The Health Authority expressed an interest in the ability to conduct smudging ceremonies in any patient room without having to make significant modifications to the current ventilation design and infrastructure included in the project. HH Angus found a means for using the ventilation system as originally designed and applying a unique operational sequence to minimize capital cost changes while providing the ability to undertake smudging activities in any of the patient rooms on the Medical/Surgical and Mental Health Adaptive inpatient units.

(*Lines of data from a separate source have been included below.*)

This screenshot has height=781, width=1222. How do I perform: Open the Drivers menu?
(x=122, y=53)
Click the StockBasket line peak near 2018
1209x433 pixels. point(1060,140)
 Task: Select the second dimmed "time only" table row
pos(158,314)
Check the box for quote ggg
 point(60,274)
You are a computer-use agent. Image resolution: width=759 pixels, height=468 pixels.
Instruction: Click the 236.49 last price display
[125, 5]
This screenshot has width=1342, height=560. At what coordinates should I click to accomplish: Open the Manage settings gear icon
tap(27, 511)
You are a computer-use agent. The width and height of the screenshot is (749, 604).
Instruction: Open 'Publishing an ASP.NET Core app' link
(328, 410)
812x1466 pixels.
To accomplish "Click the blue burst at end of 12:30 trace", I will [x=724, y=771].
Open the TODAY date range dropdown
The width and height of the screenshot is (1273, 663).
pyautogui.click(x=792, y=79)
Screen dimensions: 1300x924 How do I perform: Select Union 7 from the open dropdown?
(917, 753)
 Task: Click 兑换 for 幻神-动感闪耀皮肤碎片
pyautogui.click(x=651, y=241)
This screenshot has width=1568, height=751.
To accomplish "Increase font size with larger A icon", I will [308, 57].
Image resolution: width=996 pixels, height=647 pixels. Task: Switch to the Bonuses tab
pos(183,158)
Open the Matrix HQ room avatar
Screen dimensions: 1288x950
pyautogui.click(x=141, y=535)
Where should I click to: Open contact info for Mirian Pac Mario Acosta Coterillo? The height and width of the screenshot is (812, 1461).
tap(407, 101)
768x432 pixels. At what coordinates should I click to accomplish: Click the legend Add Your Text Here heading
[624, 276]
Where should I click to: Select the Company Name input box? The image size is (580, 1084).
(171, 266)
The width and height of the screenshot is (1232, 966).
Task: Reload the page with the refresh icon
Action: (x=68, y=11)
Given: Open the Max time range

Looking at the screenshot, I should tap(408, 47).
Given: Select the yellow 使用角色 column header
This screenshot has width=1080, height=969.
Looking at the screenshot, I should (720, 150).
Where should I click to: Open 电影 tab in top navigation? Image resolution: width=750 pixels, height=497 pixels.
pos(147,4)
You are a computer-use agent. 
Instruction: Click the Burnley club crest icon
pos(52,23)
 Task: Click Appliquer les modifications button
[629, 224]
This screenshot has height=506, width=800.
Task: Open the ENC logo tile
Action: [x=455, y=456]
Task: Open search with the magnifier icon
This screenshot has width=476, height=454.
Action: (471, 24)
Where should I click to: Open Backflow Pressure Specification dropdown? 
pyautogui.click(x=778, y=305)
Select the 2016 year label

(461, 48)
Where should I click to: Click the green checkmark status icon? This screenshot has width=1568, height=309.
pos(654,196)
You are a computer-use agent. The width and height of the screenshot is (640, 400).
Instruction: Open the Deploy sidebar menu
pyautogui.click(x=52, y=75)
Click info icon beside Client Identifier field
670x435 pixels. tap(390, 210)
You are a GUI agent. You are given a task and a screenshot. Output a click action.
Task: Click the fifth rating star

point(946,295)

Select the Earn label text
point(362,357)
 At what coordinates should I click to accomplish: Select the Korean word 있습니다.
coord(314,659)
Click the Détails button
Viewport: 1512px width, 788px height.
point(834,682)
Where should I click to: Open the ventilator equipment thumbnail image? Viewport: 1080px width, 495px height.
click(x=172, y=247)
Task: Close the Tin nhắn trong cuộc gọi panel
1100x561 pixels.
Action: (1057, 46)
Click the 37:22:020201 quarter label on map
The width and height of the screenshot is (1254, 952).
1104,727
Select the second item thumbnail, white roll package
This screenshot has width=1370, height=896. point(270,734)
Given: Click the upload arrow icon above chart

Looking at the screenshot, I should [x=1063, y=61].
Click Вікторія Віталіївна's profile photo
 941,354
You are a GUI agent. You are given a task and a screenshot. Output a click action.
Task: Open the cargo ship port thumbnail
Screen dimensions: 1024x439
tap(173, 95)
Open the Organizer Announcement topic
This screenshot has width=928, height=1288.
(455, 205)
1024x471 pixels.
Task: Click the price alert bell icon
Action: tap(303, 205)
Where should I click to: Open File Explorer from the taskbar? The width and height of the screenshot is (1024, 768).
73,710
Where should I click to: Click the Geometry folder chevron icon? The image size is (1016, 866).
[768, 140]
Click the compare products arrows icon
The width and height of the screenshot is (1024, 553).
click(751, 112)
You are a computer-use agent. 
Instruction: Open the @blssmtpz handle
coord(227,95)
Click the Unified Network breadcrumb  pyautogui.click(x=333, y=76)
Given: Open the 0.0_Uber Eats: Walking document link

A central focus of the design team was to work with the commissioning team to ensure proper operation of the new facility. The design team is now helping monitor ongoing operations to recover and reuse as much waste heat as possible. This effort concentrates on the heat recovery chiller plant operation to meet as much of the building’s heating load as possible using waste heat. This contributes to minimizing the production of GHGs from heating energy sources and, in turn, improves decarbonization for the new facility. New electrical services include a 25 KV service from BC Hydro serving a new outdoor substation powering the existing campus and PCT. New redundant 25kV to 600V FR3 transformers feeding the new tower were provided in the new main electrical room. Three new 2MVA diesel generators provide emergency power backup to the new patient care tower and the rest of the existing campus if utility power is lost. 600V distribution on both utility and generator power are provided with high resistance grounding to increase resiliency and reliability in the event of a single ground fault. Numerous low voltage systems were provided including fire alarm, lighting control system complete with daylight harvesting, circadian rhythm tunable lighting in the Neo-natal ICU, and electrical metering.
SERVICES
Mechanical Engineering | Electrical Engineering
PROJECT FEATURES
Size: 290,625 ft2 | Status: Phase 1 completed 2022
LOCATION
Kamloops, British Columbia
KEY SCOPE ELEMENTS
Ongoing technical infrastructure upgrades | Installed heat exchangers to link the cooling plant to the Deep Lake cooling system | LEED Gold certified
Helipad Design
The rooftop helipad is served by a number of mechanical and electrical systems to help keep the pad surface clear of snow and ice and to provide appropriate safety lighting to meet all requirements. Fire protection and life safety systems, such as foam suppression, were carefully coordinated and designed to ensure full coverage and containment in the event of a discharge.
Systems Integration
Integration with the existing hospital systems was a significant challenge and required numerous connections to the adjacent facility. Requiring multiple site visits, it was determined the two facilities could be successfully integrated by enclosing an outdoor courtyard between them, transforming it into a four-season space that will benefit patients, staff and visitors. On the electrical side, backfeeding the existing facility with new 600V HRG generator backup required careful analysis of existing distribution to ensure compatibility for all existing equipment to the new 3 wire distribution on emergency power. A detailed sequence of operations for black start sequence and retransfer of automatic transfer switches to normal was developed and commissioned to ensure proper operation for different failure scenarios.